(Beginning of Records for this task)
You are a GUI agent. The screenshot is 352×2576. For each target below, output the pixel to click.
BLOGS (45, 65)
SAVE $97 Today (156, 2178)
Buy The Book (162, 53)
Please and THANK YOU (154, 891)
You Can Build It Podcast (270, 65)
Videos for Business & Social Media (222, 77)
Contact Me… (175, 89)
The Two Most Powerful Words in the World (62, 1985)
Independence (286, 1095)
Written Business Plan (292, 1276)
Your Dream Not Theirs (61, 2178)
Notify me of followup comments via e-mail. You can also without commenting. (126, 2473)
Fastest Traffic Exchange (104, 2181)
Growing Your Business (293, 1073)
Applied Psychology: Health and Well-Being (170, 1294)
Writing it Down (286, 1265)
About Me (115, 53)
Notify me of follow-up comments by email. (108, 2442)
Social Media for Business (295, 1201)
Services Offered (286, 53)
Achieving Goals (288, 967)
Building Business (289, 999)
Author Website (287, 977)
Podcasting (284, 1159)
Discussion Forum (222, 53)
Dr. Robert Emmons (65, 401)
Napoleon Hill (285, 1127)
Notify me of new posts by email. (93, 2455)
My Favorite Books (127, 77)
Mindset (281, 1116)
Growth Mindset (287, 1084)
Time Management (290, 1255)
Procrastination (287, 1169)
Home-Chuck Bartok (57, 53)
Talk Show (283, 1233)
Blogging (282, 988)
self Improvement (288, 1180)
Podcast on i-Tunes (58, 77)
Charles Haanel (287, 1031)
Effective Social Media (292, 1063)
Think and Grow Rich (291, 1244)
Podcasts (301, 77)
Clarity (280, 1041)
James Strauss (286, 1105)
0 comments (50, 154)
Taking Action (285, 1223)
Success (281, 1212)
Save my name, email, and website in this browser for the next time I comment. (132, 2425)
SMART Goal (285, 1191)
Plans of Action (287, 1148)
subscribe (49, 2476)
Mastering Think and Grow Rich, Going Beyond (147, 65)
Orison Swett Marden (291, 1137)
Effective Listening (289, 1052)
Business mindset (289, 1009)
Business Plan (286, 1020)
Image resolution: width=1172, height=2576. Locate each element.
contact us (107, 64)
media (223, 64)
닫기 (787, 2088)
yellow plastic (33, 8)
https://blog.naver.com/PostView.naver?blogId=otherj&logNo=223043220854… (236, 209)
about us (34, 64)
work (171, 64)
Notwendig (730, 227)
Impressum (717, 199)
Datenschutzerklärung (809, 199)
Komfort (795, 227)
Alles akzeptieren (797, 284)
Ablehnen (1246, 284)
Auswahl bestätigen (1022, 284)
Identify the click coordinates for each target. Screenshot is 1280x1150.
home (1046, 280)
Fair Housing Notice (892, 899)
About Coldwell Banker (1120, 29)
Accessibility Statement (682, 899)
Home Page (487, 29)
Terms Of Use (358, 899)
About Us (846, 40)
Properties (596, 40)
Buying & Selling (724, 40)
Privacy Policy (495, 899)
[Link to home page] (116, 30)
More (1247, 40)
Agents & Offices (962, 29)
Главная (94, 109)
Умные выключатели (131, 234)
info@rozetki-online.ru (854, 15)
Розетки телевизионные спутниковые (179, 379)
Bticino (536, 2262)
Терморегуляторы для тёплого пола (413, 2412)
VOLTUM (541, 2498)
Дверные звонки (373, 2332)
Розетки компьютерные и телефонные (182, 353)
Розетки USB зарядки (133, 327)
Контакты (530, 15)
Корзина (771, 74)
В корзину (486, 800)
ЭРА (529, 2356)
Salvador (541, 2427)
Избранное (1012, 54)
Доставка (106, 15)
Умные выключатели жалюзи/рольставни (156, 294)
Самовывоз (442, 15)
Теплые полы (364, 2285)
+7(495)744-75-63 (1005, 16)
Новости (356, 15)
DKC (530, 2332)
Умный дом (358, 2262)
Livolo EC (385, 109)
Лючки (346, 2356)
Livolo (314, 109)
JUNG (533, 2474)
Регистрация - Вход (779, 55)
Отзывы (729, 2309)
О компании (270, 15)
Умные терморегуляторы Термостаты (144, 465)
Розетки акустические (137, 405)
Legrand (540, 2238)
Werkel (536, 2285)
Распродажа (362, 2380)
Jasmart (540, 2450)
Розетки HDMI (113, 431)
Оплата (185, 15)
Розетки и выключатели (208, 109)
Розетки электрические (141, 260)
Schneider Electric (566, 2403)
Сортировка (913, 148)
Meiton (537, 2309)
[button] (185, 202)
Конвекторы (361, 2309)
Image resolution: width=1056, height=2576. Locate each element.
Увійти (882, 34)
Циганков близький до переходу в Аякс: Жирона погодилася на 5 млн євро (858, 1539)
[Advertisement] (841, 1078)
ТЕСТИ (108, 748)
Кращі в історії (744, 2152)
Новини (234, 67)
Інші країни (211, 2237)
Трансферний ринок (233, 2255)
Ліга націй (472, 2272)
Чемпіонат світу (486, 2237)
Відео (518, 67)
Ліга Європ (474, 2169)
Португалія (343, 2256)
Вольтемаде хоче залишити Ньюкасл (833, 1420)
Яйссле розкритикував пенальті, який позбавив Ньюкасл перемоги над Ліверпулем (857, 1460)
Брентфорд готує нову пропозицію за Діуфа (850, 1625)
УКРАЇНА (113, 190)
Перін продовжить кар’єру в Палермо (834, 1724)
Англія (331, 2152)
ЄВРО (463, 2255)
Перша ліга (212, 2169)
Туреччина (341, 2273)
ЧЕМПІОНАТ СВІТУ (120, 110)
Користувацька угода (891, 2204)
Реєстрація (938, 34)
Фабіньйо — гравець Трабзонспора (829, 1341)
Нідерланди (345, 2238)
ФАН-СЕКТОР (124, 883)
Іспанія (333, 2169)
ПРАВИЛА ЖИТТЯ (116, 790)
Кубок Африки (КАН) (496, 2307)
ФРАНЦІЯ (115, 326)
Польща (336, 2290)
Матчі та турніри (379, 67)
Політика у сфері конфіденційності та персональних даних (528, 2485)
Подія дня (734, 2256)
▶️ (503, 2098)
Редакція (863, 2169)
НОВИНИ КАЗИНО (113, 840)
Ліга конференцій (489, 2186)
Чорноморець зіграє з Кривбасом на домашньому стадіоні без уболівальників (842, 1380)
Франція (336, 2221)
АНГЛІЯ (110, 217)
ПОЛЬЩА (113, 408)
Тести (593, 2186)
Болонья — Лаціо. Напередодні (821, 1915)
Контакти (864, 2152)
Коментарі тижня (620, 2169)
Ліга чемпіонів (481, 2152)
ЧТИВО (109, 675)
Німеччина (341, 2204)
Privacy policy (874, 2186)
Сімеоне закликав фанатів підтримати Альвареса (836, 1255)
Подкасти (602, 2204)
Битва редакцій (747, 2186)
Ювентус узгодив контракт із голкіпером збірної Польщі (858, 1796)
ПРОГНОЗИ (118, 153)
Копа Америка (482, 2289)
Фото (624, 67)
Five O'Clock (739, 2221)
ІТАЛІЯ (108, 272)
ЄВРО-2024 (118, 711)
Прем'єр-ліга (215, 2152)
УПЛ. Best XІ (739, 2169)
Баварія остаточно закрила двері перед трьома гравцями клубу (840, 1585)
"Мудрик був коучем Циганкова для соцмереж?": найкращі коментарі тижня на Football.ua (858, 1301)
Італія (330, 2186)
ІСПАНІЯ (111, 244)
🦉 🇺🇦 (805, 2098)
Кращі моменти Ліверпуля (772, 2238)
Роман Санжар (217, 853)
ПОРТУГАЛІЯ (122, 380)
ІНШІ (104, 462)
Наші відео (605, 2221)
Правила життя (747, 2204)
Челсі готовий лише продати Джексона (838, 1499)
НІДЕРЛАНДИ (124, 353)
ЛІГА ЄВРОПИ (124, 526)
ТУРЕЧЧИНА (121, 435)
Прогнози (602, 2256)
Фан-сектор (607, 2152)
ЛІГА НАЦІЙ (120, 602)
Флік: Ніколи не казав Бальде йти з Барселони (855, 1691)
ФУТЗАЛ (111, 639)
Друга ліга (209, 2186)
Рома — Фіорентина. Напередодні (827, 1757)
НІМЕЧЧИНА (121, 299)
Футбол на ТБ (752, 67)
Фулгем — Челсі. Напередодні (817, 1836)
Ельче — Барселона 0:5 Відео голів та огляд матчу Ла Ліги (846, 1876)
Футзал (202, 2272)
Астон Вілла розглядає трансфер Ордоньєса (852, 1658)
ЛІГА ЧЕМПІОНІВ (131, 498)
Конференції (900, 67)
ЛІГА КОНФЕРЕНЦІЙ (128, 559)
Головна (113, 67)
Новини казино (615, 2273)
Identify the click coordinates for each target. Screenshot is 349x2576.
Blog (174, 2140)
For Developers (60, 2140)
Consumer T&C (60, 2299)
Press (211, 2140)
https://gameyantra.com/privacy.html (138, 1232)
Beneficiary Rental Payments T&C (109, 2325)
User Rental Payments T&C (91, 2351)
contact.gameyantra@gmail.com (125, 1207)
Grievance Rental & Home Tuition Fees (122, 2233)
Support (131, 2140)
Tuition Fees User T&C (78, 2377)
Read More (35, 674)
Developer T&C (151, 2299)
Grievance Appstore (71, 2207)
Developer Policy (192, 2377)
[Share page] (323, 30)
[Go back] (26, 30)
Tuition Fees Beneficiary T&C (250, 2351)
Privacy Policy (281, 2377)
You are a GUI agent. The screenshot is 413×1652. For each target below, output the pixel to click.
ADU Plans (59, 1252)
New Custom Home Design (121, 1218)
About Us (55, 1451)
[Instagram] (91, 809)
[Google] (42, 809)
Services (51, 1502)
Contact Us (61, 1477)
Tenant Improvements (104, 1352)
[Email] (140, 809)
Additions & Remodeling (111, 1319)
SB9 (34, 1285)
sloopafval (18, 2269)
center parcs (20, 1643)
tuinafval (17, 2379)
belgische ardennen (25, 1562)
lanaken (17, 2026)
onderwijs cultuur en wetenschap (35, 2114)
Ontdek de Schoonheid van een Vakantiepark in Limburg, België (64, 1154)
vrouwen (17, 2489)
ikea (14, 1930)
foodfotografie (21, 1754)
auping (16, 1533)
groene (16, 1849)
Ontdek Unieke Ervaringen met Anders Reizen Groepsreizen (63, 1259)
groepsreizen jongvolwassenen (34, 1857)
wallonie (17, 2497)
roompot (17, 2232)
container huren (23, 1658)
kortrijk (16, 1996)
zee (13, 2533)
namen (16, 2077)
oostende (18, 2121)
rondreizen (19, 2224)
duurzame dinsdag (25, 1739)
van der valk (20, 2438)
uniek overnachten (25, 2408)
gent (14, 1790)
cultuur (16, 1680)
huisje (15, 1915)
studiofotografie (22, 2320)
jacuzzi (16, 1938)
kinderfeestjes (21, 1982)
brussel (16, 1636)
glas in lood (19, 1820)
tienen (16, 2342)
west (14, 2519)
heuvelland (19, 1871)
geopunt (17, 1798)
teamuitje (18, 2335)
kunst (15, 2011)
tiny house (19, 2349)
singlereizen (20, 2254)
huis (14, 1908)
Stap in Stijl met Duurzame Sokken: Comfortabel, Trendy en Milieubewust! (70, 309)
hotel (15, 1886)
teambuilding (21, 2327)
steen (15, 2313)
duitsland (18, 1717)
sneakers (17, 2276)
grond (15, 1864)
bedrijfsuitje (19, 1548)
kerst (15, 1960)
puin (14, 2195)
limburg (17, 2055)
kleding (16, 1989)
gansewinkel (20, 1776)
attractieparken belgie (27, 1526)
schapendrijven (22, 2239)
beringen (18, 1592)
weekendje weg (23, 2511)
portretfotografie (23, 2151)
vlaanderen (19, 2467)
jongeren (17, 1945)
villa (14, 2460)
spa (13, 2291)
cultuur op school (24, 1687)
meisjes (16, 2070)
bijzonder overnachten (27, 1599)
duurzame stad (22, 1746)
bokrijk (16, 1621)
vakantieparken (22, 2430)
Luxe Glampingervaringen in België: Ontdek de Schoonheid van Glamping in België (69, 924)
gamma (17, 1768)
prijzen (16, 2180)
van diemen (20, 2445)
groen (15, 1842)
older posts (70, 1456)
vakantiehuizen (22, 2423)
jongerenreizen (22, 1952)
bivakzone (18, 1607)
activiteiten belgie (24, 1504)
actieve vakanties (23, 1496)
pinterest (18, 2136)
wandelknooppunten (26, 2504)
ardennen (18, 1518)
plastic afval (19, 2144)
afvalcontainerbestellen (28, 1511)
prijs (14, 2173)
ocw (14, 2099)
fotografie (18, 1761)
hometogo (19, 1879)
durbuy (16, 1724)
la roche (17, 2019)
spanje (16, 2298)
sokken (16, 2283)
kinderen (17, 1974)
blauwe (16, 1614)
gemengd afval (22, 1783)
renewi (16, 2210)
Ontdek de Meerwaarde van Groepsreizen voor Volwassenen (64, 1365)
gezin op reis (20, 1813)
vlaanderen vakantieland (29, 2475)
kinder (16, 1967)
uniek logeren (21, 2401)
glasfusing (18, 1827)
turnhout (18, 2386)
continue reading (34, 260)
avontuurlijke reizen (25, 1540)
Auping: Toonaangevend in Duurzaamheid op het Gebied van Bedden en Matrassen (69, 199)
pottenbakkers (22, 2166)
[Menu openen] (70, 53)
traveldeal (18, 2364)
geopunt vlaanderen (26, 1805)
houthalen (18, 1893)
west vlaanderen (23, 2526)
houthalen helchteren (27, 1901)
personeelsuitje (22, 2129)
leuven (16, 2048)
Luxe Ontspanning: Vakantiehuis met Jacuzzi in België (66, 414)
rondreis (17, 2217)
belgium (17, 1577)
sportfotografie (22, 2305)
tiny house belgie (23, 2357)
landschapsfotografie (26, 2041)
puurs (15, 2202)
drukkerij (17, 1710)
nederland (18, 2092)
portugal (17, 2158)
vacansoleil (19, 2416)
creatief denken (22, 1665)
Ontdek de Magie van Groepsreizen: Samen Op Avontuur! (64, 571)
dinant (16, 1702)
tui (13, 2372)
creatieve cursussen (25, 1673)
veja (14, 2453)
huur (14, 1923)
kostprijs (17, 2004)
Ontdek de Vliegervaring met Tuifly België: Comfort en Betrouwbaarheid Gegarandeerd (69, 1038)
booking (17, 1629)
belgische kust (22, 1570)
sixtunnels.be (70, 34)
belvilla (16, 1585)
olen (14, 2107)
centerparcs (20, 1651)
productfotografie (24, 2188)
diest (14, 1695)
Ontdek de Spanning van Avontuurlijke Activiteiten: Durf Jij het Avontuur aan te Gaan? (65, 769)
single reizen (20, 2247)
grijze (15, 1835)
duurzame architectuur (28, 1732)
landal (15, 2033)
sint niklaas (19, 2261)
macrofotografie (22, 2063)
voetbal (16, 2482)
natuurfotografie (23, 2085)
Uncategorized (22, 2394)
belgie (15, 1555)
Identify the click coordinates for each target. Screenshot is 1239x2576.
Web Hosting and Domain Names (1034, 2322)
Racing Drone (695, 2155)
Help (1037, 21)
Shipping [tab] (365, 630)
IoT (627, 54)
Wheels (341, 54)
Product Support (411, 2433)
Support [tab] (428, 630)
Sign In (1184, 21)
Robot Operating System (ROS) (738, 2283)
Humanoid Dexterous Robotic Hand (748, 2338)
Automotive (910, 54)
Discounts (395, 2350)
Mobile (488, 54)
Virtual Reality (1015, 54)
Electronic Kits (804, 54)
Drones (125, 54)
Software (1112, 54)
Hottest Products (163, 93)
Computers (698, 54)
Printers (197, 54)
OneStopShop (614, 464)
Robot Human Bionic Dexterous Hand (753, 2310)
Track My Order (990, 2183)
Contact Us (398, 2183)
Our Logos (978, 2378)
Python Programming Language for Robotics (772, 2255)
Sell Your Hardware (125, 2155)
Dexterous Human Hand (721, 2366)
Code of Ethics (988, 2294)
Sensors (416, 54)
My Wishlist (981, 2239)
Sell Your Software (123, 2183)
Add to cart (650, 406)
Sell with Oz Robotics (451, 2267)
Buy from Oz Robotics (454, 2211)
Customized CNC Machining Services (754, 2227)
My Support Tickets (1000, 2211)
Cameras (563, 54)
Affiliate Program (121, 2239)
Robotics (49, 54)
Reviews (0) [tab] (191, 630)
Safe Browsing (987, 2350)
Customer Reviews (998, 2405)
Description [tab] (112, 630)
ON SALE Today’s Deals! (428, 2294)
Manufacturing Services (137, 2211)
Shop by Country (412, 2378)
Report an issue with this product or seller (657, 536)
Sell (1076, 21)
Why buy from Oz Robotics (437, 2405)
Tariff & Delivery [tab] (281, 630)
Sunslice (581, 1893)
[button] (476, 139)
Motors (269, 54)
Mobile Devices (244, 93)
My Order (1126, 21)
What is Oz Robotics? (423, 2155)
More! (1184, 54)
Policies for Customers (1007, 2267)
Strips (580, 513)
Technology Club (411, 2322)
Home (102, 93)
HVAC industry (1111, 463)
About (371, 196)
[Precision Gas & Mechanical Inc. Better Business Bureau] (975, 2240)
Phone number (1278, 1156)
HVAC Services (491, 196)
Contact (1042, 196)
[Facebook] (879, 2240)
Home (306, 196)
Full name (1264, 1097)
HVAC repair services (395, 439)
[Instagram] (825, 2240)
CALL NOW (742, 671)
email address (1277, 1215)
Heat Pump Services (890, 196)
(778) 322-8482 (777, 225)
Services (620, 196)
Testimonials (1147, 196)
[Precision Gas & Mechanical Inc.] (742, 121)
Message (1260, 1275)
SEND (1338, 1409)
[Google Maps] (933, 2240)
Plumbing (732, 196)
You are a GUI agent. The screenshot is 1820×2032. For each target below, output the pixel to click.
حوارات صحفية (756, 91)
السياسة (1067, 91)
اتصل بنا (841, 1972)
(End of Records for this task)
• _Task details_: Among the entries above, the line containing "Podcast on i-Tunes (58, 77)", the line containing "Impressum (717, 199)", and all lines between them are to be restated word for word; nothing else belongs in the reply.

• _Exercise response_:
Podcast on i-Tunes (58, 77)
Charles Haanel (287, 1031)
Effective Social Media (292, 1063)
Think and Grow Rich (291, 1244)
Podcasts (301, 77)
Clarity (280, 1041)
James Strauss (286, 1105)
0 comments (50, 154)
Taking Action (285, 1223)
Success (281, 1212)
Save my name, email, and website in this browser for the next time I comment. (132, 2425)
SMART Goal (285, 1191)
Plans of Action (287, 1148)
subscribe (49, 2476)
Mastering Think and Grow Rich, Going Beyond (147, 65)
Orison Swett Marden (291, 1137)
Effective Listening (289, 1052)
Business mindset (289, 1009)
Business Plan (286, 1020)
Image resolution: width=1172, height=2576. Locate each element.
contact us (107, 64)
media (223, 64)
닫기 (787, 2088)
yellow plastic (33, 8)
https://blog.naver.com/PostView.naver?blogId=otherj&logNo=223043220854… (236, 209)
about us (34, 64)
work (171, 64)
Notwendig (730, 227)
Impressum (717, 199)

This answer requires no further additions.